Items from the dataset

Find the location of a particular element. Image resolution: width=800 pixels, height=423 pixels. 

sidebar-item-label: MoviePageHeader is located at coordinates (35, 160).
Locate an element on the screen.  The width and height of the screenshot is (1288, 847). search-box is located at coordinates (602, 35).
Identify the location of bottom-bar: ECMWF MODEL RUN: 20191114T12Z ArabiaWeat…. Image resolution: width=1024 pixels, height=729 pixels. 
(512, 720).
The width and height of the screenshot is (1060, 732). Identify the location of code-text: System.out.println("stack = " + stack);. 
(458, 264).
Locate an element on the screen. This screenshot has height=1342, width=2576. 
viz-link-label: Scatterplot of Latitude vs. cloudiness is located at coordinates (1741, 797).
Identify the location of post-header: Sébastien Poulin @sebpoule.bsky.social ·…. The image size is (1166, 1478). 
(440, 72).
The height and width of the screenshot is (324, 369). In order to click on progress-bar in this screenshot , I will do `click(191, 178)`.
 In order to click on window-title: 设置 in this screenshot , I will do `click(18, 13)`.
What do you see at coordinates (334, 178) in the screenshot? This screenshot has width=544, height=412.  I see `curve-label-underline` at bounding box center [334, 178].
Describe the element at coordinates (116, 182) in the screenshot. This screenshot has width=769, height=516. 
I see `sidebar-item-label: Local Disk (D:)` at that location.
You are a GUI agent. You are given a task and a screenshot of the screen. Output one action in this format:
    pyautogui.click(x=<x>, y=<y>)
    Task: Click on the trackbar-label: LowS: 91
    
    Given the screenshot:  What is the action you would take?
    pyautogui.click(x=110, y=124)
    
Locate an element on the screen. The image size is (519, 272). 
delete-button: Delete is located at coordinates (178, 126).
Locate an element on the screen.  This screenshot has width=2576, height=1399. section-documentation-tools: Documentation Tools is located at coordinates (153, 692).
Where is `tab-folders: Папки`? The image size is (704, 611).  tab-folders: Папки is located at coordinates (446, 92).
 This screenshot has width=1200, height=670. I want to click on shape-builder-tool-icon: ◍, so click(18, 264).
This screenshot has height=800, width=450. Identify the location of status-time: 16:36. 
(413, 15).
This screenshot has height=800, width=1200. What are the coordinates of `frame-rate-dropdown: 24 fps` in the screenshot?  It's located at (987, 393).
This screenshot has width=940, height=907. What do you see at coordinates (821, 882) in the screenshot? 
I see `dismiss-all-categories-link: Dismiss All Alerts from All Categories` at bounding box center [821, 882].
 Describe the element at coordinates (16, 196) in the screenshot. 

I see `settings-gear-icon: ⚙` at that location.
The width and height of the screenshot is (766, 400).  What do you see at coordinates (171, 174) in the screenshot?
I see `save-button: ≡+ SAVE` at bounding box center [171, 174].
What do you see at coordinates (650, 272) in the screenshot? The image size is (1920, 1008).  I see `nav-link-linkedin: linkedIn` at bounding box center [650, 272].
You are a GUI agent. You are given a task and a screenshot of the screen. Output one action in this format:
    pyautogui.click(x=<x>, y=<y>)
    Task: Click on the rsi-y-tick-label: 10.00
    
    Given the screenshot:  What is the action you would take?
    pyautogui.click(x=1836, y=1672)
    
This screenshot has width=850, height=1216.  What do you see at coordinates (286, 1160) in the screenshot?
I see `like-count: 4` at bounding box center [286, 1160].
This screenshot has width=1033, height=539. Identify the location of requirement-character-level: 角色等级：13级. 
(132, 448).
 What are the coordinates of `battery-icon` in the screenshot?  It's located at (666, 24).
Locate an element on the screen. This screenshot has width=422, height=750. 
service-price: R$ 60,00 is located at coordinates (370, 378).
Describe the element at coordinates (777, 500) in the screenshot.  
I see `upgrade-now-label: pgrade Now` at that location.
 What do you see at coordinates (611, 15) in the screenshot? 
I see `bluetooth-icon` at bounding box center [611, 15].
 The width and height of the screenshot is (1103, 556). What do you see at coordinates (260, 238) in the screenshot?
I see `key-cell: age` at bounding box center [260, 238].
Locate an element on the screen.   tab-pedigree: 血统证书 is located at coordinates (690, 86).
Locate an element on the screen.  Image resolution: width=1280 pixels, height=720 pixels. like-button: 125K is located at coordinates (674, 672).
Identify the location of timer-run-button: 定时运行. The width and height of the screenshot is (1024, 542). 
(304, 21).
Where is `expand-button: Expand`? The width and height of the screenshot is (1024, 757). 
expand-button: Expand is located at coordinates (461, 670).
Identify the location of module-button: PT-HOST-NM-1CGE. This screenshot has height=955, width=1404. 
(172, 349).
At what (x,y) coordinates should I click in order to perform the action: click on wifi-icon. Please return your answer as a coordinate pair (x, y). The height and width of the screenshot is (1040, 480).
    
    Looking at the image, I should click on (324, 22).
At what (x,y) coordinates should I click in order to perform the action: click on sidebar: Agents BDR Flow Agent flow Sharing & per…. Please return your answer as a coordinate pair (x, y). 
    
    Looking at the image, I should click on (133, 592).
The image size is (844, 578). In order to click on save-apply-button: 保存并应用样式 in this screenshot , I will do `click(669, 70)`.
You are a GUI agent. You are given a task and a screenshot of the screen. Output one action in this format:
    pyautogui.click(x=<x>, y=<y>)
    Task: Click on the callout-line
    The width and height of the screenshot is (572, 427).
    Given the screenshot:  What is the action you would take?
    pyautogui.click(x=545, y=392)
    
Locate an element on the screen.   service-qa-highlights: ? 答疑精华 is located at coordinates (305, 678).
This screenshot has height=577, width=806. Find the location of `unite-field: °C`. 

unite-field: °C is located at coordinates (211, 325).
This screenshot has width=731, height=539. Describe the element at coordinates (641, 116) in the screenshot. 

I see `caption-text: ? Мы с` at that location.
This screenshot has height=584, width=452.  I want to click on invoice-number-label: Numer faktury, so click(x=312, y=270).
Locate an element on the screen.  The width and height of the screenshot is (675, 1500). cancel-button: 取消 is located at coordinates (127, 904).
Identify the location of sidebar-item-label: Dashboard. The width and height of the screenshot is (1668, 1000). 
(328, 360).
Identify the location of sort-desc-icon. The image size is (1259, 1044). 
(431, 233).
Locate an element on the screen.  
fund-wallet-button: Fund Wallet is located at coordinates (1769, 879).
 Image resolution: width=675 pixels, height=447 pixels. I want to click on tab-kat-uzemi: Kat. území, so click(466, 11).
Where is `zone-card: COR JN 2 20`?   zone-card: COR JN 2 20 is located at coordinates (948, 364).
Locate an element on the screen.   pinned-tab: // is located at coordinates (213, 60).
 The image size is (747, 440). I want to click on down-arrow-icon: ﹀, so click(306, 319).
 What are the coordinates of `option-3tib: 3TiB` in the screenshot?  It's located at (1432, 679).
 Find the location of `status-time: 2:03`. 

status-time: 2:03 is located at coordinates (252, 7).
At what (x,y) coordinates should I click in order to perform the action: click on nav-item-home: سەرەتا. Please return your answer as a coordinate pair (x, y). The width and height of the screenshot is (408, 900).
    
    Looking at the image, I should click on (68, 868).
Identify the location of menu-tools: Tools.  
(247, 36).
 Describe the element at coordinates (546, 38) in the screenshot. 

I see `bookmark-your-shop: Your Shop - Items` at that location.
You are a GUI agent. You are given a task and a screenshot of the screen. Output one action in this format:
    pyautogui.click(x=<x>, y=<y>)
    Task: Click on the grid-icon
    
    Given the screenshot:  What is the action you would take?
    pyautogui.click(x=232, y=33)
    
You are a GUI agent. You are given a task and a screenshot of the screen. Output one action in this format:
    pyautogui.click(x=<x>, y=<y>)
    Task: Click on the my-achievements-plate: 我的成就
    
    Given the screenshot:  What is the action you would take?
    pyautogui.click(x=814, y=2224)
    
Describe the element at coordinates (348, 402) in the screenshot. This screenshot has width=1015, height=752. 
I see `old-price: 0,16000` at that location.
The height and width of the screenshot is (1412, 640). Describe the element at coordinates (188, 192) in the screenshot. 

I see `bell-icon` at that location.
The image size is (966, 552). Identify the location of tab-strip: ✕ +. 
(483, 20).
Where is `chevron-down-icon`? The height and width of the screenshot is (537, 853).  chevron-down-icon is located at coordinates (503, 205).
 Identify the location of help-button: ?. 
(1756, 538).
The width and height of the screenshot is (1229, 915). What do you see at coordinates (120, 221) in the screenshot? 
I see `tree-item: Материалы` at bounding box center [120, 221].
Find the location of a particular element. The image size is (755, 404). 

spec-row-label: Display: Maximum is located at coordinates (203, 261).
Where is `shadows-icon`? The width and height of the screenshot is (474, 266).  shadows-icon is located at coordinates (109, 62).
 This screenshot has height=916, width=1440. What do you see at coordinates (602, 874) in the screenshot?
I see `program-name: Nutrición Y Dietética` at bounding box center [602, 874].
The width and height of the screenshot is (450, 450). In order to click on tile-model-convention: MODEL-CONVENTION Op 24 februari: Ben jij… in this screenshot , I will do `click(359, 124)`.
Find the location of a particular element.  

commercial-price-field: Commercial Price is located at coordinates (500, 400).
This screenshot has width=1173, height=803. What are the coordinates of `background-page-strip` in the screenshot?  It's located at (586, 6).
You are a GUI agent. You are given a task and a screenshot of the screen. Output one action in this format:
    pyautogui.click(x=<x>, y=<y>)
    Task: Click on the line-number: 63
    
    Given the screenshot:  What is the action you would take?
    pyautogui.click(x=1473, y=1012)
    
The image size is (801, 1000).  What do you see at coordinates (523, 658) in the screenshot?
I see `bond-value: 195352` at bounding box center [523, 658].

_Problem to work on_:
Reproduce, unchanged, the part of the material above that opens with the line containing "Find the location of a particular element. The" and closes with the line containing "spec-row-label: Display: Maximum", both included.

_Task result_:
Find the location of a particular element. The image size is (755, 404). 

spec-row-label: Display: Maximum is located at coordinates (203, 261).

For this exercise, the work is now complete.